At least 23 states will meet Biden’s target of rolling out vaccines to all adults by May 1.
Three states – Alaska, Mississippi, and Oklahoma – are already vaccinating people ages 16 and up.
Another 12 states say they’ll reach that milestone in April.
See more stories on Insider’s business page.
President Joe Biden has directed states to make coronavirus vaccines available to all adults by May 1.
Three states – Alaska, Mississippi, and Oklahoma – have met that goal early and are are vaccinating people 16 and older.
Two more, Ohio and Utah, are poised to roll out vaccines to the general public before the end of March. And 12 states say have pledged to reach that milestone in April.
The map below shows when each state plans to open vaccine eligibility to all adult residents. You can hover over your state to find the specific date. Some states, however, have not yet announced dates for that final phase.
Most states hope to start vaccinating all adults in May
In total, at least 23 states will either meet Biden’s May 1 deadline or start vaccinating the general public even earlier. South Carolina will be just two days behind: The state plans to open vaccines to all adults ages 16 and up on May 3.
But 26 states haven’t offered a definitive timeline for when they plan to start vaccinating the general public.
Officials in Florida, Georgia, and Virginia have said it’s possible their states will start vaccinating all adults in April if supply continues to ramp up steadily. Arkansas and Pennsylvania officials have also cautioned that their timelines depend on the number of available doses.
“What we want to have is the scheduling system and the infrastructure so that folks can be in line, know that they can actually have that appointment scheduled, and then have the peace of mind that they know their appointment is coming,” Alison Beam, acting secretary of the Pennsylvania Department of Health, told ABC27 News.

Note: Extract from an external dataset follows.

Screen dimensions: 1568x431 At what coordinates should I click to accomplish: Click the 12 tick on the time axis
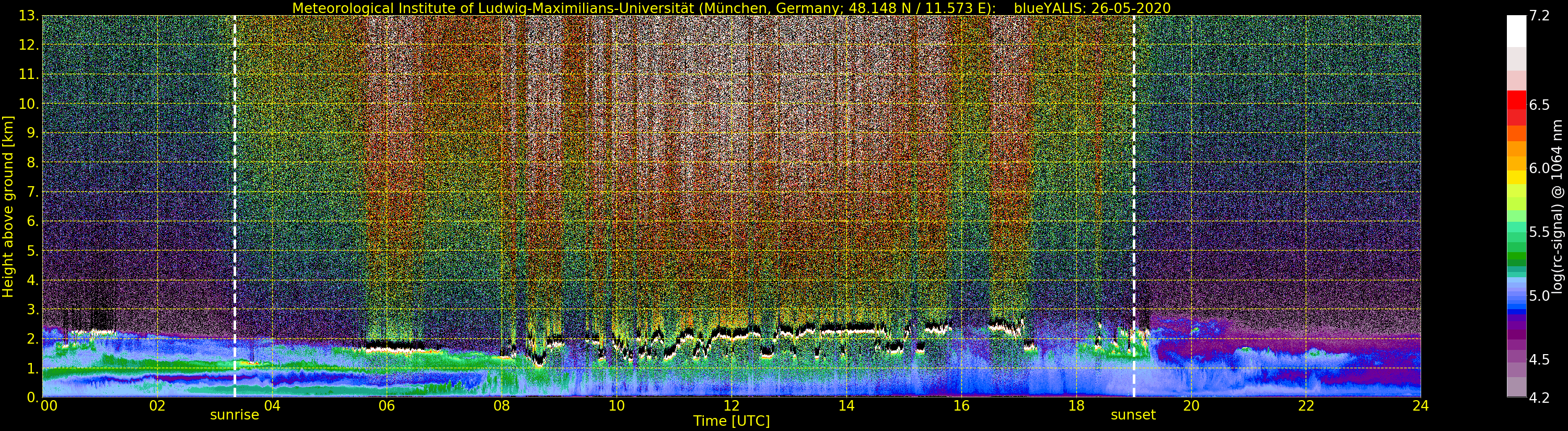[731, 406]
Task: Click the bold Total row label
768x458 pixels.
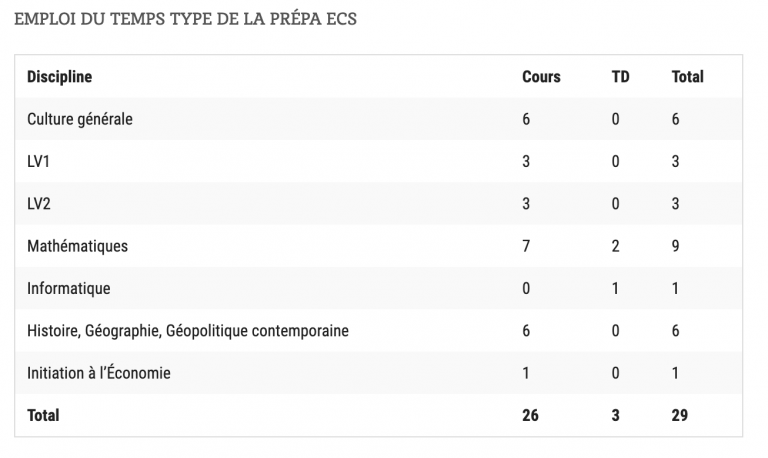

Several states – including Alabama, Indiana, Louisiana, Minnesota, and New Mexico – have promised to roll out vaccines to all adults by the summer, but haven’t given a more specific timeline.
Where the general public can already get vaccinated
On March 9, Alaska became the first state to start vaccinating the general public. Mississippi and Oklahoma followed suit on Tuesday, March 16.
A few states have also opened vaccines to the general public in select counties.
At least 10 counties in Wyoming are now vaccinating all adults, for example, though the remaining 13 counties have age restrictions in place. Two Arizona counties, Gila and Greenlee, are also vaccinating people ages 16 and older, while Pinal County is vaccinating anyone over 17.
Earlier this week, two Texas counties, Liberty and Matagorda, briefly opened vaccine appointments to the general public after receiving a surplus of doses. But the counties haven’t officially lifted their age restrictions yet.
In total, more than 77 million Americans – nearly a quarter of the population – have received at least one vaccine dose so far, according to the Centers for Disease Control and Prevention. Among Americans 65 and over, 67% have gotten at least one dose.
The US is now administering roughly 2.5 million vaccines per day, on average. At that pace, the country is on track give first doses to all of its adult population by the start of June.